Task statement - Retype the records that follow, every line exactly as written.

Input records Block Start

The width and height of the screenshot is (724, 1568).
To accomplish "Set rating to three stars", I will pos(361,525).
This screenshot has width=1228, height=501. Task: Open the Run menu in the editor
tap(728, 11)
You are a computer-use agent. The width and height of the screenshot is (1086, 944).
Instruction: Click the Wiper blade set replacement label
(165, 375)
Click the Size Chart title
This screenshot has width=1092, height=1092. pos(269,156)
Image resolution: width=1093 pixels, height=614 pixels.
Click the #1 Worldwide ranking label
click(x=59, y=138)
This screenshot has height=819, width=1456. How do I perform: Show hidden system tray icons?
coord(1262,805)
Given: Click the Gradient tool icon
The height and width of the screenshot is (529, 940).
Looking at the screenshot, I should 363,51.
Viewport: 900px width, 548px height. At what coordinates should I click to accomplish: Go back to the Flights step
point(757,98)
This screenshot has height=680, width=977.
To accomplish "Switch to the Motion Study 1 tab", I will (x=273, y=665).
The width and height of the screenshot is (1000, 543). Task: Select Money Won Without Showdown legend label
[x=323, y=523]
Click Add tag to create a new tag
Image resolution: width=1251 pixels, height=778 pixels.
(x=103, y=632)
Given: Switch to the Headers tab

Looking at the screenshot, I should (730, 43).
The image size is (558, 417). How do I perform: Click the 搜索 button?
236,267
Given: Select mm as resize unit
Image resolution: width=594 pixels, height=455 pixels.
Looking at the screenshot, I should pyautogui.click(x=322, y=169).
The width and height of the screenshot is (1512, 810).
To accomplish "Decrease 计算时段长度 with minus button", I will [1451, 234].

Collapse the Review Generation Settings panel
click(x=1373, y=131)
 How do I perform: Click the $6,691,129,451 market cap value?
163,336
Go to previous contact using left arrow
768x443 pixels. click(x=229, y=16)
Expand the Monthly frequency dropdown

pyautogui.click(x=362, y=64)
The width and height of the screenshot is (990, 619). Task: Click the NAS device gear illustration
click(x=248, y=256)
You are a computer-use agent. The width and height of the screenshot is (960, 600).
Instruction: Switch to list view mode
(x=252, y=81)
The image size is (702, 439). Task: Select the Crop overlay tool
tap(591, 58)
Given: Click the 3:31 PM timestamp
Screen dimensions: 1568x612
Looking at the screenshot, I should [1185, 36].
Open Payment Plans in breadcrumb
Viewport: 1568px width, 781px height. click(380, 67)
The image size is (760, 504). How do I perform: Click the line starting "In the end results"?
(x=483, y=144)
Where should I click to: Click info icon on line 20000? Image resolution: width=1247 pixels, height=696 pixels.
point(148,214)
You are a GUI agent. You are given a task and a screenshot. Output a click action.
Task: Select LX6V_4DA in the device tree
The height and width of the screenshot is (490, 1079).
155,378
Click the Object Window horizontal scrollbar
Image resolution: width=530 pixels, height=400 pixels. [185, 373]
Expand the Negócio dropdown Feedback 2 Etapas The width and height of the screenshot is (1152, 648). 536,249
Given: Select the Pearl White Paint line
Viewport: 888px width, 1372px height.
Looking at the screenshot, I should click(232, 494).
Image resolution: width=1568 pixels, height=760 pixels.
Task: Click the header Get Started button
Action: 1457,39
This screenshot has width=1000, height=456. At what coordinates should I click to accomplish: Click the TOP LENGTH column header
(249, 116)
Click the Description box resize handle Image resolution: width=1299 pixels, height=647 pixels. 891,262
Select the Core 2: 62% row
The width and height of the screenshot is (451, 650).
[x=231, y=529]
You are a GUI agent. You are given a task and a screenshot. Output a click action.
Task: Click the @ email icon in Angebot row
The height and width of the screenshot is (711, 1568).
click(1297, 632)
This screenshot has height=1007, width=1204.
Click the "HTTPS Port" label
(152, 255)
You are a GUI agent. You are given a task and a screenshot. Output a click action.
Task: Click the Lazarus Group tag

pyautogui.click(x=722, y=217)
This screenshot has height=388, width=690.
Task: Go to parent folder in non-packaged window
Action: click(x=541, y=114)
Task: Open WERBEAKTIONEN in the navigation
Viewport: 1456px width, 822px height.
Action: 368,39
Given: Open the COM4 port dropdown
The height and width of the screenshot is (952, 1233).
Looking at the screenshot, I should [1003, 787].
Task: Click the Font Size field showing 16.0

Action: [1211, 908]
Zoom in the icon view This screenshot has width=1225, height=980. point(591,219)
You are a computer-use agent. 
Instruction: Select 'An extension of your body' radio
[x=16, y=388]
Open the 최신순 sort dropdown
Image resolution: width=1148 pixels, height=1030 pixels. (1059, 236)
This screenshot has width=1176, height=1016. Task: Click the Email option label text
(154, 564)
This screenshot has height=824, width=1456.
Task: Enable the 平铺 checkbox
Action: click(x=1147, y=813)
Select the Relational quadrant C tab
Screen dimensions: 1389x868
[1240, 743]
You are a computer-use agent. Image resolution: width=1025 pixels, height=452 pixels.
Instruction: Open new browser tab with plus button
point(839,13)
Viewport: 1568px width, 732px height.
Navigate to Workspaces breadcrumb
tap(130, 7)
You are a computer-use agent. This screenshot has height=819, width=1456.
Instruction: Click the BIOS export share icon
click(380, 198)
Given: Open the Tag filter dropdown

Input records Block End

Exercise output -
The width and height of the screenshot is (724, 1568).
To accomplish "Set rating to three stars", I will pos(361,525).
This screenshot has width=1228, height=501. Task: Open the Run menu in the editor
tap(728, 11)
You are a computer-use agent. The width and height of the screenshot is (1086, 944).
Instruction: Click the Wiper blade set replacement label
(165, 375)
Click the Size Chart title
This screenshot has width=1092, height=1092. pos(269,156)
Image resolution: width=1093 pixels, height=614 pixels.
Click the #1 Worldwide ranking label
click(x=59, y=138)
This screenshot has height=819, width=1456. How do I perform: Show hidden system tray icons?
coord(1262,805)
Given: Click the Gradient tool icon
The height and width of the screenshot is (529, 940).
Looking at the screenshot, I should 363,51.
Viewport: 900px width, 548px height. At what coordinates should I click to accomplish: Go back to the Flights step
point(757,98)
This screenshot has height=680, width=977.
To accomplish "Switch to the Motion Study 1 tab", I will (x=273, y=665).
The width and height of the screenshot is (1000, 543). Task: Select Money Won Without Showdown legend label
[x=323, y=523]
Click Add tag to create a new tag
Image resolution: width=1251 pixels, height=778 pixels.
(x=103, y=632)
Given: Switch to the Headers tab

Looking at the screenshot, I should (730, 43).
The image size is (558, 417). How do I perform: Click the 搜索 button?
236,267
Given: Select mm as resize unit
Image resolution: width=594 pixels, height=455 pixels.
Looking at the screenshot, I should pyautogui.click(x=322, y=169).
The width and height of the screenshot is (1512, 810).
To accomplish "Decrease 计算时段长度 with minus button", I will [1451, 234].

Collapse the Review Generation Settings panel
click(x=1373, y=131)
 How do I perform: Click the $6,691,129,451 market cap value?
163,336
Go to previous contact using left arrow
768x443 pixels. click(x=229, y=16)
Expand the Monthly frequency dropdown

pyautogui.click(x=362, y=64)
The width and height of the screenshot is (990, 619). Task: Click the NAS device gear illustration
click(x=248, y=256)
You are a computer-use agent. The width and height of the screenshot is (960, 600).
Instruction: Switch to list view mode
(x=252, y=81)
The image size is (702, 439). Task: Select the Crop overlay tool
tap(591, 58)
Given: Click the 3:31 PM timestamp
Screen dimensions: 1568x612
Looking at the screenshot, I should [1185, 36].
Open Payment Plans in breadcrumb
Viewport: 1568px width, 781px height. click(380, 67)
The image size is (760, 504). How do I perform: Click the line starting "In the end results"?
(x=483, y=144)
Where should I click to: Click info icon on line 20000? Image resolution: width=1247 pixels, height=696 pixels.
point(148,214)
You are a GUI agent. You are given a task and a screenshot. Output a click action.
Task: Select LX6V_4DA in the device tree
The height and width of the screenshot is (490, 1079).
155,378
Click the Object Window horizontal scrollbar
Image resolution: width=530 pixels, height=400 pixels. [185, 373]
Expand the Negócio dropdown Feedback 2 Etapas The width and height of the screenshot is (1152, 648). 536,249
Given: Select the Pearl White Paint line
Viewport: 888px width, 1372px height.
Looking at the screenshot, I should click(232, 494).
Image resolution: width=1568 pixels, height=760 pixels.
Task: Click the header Get Started button
Action: 1457,39
This screenshot has width=1000, height=456. At what coordinates should I click to accomplish: Click the TOP LENGTH column header
(249, 116)
Click the Description box resize handle Image resolution: width=1299 pixels, height=647 pixels. 891,262
Select the Core 2: 62% row
The width and height of the screenshot is (451, 650).
[x=231, y=529]
You are a GUI agent. You are given a task and a screenshot. Output a click action.
Task: Click the @ email icon in Angebot row
The height and width of the screenshot is (711, 1568).
click(1297, 632)
This screenshot has height=1007, width=1204.
Click the "HTTPS Port" label
(152, 255)
You are a GUI agent. You are given a task and a screenshot. Output a click action.
Task: Click the Lazarus Group tag

pyautogui.click(x=722, y=217)
This screenshot has height=388, width=690.
Task: Go to parent folder in non-packaged window
Action: click(x=541, y=114)
Task: Open WERBEAKTIONEN in the navigation
Viewport: 1456px width, 822px height.
Action: 368,39
Given: Open the COM4 port dropdown
The height and width of the screenshot is (952, 1233).
Looking at the screenshot, I should [1003, 787].
Task: Click the Font Size field showing 16.0

Action: [1211, 908]
Zoom in the icon view This screenshot has width=1225, height=980. point(591,219)
You are a computer-use agent. 
Instruction: Select 'An extension of your body' radio
[x=16, y=388]
Open the 최신순 sort dropdown
Image resolution: width=1148 pixels, height=1030 pixels. (1059, 236)
This screenshot has width=1176, height=1016. Task: Click the Email option label text
(154, 564)
This screenshot has height=824, width=1456.
Task: Enable the 平铺 checkbox
Action: click(x=1147, y=813)
Select the Relational quadrant C tab
Screen dimensions: 1389x868
[1240, 743]
You are a computer-use agent. Image resolution: width=1025 pixels, height=452 pixels.
Instruction: Open new browser tab with plus button
point(839,13)
Viewport: 1568px width, 732px height.
Navigate to Workspaces breadcrumb
tap(130, 7)
You are a computer-use agent. This screenshot has height=819, width=1456.
Instruction: Click the BIOS export share icon
click(380, 198)
Given: Open the Tag filter dropdown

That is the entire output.